→ **STATED EXERCISE 1**
Could you transcribe the guide below on financing public asset revitalization, in full and exactly?

→ **EXTRACTED TEXT**
════════
Financing Public Asset Revitalization — From Green Bonds to SIBs and Hometown Tax
Traditional municipal bonds alone cannot cover the renewal costs of aging public facilities. This guide covers the full spectrum of financing methods available for public asset utilization—green bonds, social impact bonds (SIBs), government crowdfunding (GCF), project finance, and public subsidies—with a framework for selecting the right approach by project phase and scale.
TL;DR
- As fiscal constraints tighten for Japanese municipalities, diversifying financing methods for public asset renewal and utilization has become essential
- Five financing streams—green bonds, SIBs, hometown tax GCF, project finance, and public subsidies—should be selected based on project phase and scale
- Blended finance, combining multiple methods across project phases, is the key to making public asset revitalization financially viable
Why Diversifying Financing Is Essential
Aging public facilities and fiscal constraints make it necessary to move beyond traditional municipal bonds
450
Abandoned schools generated annually nationwide
¥3T
Domestic green bond issuance (2023)
¥63.1B
Corporate hometown tax donations (FY2024)
¥30T
PPP/PFI Action Plan 10-year target
Approximately 450 schools are abandoned each year across Japan, and public facilities built over 40 years ago are simultaneously reaching their renewal period. Meanwhile, municipal finances face the dual pressure of rising social security costs and shrinking tax revenues from population decline. Traditional general revenue and municipal bonds alone cannot cover this renewal demand.
════════
→ **EXTRACTED DATA**

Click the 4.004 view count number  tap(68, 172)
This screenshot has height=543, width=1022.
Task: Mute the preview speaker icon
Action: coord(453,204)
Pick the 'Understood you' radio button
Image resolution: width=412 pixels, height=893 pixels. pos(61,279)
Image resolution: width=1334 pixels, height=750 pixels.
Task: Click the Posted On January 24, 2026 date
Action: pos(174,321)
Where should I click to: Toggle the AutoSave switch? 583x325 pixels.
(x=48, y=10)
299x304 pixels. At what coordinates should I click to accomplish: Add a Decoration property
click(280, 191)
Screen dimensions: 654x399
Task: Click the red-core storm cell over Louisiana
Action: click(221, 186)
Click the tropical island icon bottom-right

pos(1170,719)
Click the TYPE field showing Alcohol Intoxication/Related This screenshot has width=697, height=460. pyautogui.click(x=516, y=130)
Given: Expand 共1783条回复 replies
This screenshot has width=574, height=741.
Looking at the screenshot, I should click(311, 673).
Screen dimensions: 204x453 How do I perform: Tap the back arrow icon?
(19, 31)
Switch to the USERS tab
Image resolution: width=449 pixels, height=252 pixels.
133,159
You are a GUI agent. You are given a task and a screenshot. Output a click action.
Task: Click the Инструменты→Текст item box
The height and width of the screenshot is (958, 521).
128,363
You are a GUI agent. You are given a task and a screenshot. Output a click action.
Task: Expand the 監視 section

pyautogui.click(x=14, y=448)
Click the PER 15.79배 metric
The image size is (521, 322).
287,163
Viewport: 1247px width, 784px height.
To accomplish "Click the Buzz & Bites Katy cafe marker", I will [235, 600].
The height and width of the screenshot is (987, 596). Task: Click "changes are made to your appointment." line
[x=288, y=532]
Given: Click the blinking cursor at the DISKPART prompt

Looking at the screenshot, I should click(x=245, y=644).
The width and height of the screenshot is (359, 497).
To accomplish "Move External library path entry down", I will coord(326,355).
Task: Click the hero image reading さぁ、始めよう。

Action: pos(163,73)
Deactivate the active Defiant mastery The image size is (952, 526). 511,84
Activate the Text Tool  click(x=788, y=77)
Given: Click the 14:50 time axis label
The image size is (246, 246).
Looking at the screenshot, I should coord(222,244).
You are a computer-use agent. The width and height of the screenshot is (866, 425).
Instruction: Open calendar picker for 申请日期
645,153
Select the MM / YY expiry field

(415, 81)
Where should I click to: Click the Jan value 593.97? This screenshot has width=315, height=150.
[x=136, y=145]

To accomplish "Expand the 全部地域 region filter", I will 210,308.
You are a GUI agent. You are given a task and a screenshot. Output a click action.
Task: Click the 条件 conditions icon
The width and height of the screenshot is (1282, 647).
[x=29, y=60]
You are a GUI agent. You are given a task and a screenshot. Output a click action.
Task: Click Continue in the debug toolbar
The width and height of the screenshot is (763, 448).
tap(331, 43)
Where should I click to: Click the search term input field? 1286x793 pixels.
════════
→ **STATED EXERCISE 2**
Can you restate word for word the entries above, from the first one up to and including the line containing "(x=48, y=10)", and only those lines?

→ **CORRECT RESPONSE 1**
Financing Public Asset Revitalization — From Green Bonds to SIBs and Hometown Tax
Traditional municipal bonds alone cannot cover the renewal costs of aging public facilities. This guide covers the full spectrum of financing methods available for public asset utilization—green bonds, social impact bonds (SIBs), government crowdfunding (GCF), project finance, and public subsidies—with a framework for selecting the right approach by project phase and scale.
TL;DR
- As fiscal constraints tighten for Japanese municipalities, diversifying financing methods for public asset renewal and utilization has become essential
- Five financing streams—green bonds, SIBs, hometown tax GCF, project finance, and public subsidies—should be selected based on project phase and scale
- Blended finance, combining multiple methods across project phases, is the key to making public asset revitalization financially viable
Why Diversifying Financing Is Essential
Aging public facilities and fiscal constraints make it necessary to move beyond traditional municipal bonds
450
Abandoned schools generated annually nationwide
¥3T
Domestic green bond issuance (2023)
¥63.1B
Corporate hometown tax donations (FY2024)
¥30T
PPP/PFI Action Plan 10-year target
Approximately 450 schools are abandoned each year across Japan, and public facilities built over 40 years ago are simultaneously reaching their renewal period. Meanwhile, municipal finances face the dual pressure of rising social security costs and shrinking tax revenues from population decline. Traditional general revenue and municipal bonds alone cannot cover this renewal demand.

→ **CORRECT RESPONSE 2**
Click the 4.004 view count number  tap(68, 172)
This screenshot has height=543, width=1022.
Task: Mute the preview speaker icon
Action: coord(453,204)
Pick the 'Understood you' radio button
Image resolution: width=412 pixels, height=893 pixels. pos(61,279)
Image resolution: width=1334 pixels, height=750 pixels.
Task: Click the Posted On January 24, 2026 date
Action: pos(174,321)
Where should I click to: Toggle the AutoSave switch? 583x325 pixels.
(x=48, y=10)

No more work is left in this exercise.